Using Apache Oozie for automating streaming map-reduce job

In the WordCount MapReduce program using Hadoop streaming and python i talked about how to create a Streaming map-reduce job using python. I wanted to figure out how to automate that program using Oozie workflow so i followed these steps
  1. First step was to create a folder called streaming on my local machine and copying of mapper.py, reducer.py into the streaming folder, i also create the place holder for job.properties and workflow.xml
  2. Next i did create a job.properties file like this Now this job.properties is quite similar to the job.properties for java mapreduce job, only difference is you must set oozie.use.system.libpath=true, by default the streaming related jars are not included in the classpath, so unless you set that value to true you will get following error
    
    2014-07-23 06:15:13,170 WARN org.apache.hadoop.mapred.Child: Error running child
    java.lang.RuntimeException: java.lang.RuntimeException: java.lang.ClassNotFoundException: Class org.apache.hadoop.streaming.Pi
    peMapRunner not found
     at org.apache.hadoop.conf.Configuration.getClass(Configuration.java:1649)
     at org.apache.hadoop.mapred.JobConf.getMapRunnerClass(JobConf.java:1010)
     at org.apache.hadoop.mapred.MapTask.runOldMapper(MapTask.java:413)
     at org.apache.hadoop.mapred.MapTask.run(MapTask.java:332)
     at org.apache.hadoop.mapred.Child$4.run(Child.java:268)
     at java.security.AccessController.doPrivileged(Native Method)
     at javax.security.auth.Subject.doAs(Subject.java:396)
     at org.apache.hadoop.security.UserGroupInformation.doAs(UserGroupInformation.java:1408)
     at org.apache.hadoop.mapred.Child.main(Child.java:262)
    Caused by: java.lang.RuntimeException: java.lang.ClassNotFoundException: Class org.apache.hadoop.streaming.PipeMapRunner not f
    ound
     at org.apache.hadoop.conf.Configuration.getClass(Configuration.java:1617)
     at org.apache.hadoop.conf.Configuration.getClass(Configuration.java:1641)
     ... 8 more
    Caused by: java.lang.ClassNotFoundException: Class org.apache.hadoop.streaming.PipeMapRunner not found
     at org.apache.hadoop.conf.Configuration.getClassByName(Configuration.java:1523)
     at org.apache.hadoop.conf.Configuration.getClass(Configuration.java:1615)
     ... 9 more
    2014-07-23 06:15:13,175 INFO org.apache.hadoop.mapred.Task: Runnning cleanup for the task
    
  3. Next step in the process is to create workflow.xml file like this, make sure to add <file>mapper.py#mapper.py</file> element in the workflow.xml, which takes care of putting the mapper.py and reducer.py in the sharedlib and creating symbolic link to these two files.
  4. Upload the streaming folder with all your changes on hdfs by executing following command
    
    hdfs dfs -put streaming streaming
    
  5. You can trigger the oozie workflow by executing following command
    
    oozie job -oozie http://localhost:11000/oozie -config streaming/job.properties -run
    

13 comments:

gowsalya said...

The knowledge of technology you have been sharing thorough this post is very much helpful to develop new idea. here by i also want to share this.

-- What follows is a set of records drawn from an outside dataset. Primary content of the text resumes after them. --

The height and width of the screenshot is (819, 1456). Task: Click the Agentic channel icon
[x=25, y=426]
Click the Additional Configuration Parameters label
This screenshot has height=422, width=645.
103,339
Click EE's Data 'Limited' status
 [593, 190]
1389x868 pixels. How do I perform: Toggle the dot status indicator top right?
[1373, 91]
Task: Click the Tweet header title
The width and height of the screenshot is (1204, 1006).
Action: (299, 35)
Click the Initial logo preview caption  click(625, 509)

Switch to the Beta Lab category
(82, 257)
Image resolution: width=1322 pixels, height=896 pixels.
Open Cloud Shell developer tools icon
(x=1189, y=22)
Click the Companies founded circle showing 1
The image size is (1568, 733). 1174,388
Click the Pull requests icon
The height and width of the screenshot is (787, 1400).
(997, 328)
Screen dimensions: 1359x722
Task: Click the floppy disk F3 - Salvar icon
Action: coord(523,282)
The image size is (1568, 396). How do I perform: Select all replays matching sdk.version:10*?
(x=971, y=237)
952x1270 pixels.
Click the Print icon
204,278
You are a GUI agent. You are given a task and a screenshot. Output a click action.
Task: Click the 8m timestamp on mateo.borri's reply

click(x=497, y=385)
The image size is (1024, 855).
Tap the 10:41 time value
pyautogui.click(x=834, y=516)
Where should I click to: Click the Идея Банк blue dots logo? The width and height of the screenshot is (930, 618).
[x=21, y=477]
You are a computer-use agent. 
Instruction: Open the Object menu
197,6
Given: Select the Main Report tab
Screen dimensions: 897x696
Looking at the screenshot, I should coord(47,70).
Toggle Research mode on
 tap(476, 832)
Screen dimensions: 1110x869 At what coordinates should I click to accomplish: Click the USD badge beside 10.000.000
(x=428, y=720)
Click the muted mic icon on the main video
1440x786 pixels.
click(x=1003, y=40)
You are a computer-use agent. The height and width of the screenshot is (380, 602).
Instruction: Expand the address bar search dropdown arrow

Devops Training in pune|Devops training in tambaram|Devops training in velachery|Devops training in annanagar
DevOps online Training

Mounika said...

This is beyond doubt a blog significant to follow. You’ve dig up a great deal to say about this topic, and so much awareness. I believe that you recognize how to construct people pay attention to what you have to pronounce, particularly with a concern that’s so vital. I am pleased to suggest this blog.
python training in chennai
python training in chennai
python training in Bangalore

Unknown said...

Excellant post!!!. The strategy you have posted on this technology helped me to get into the next level and had lot of information in it.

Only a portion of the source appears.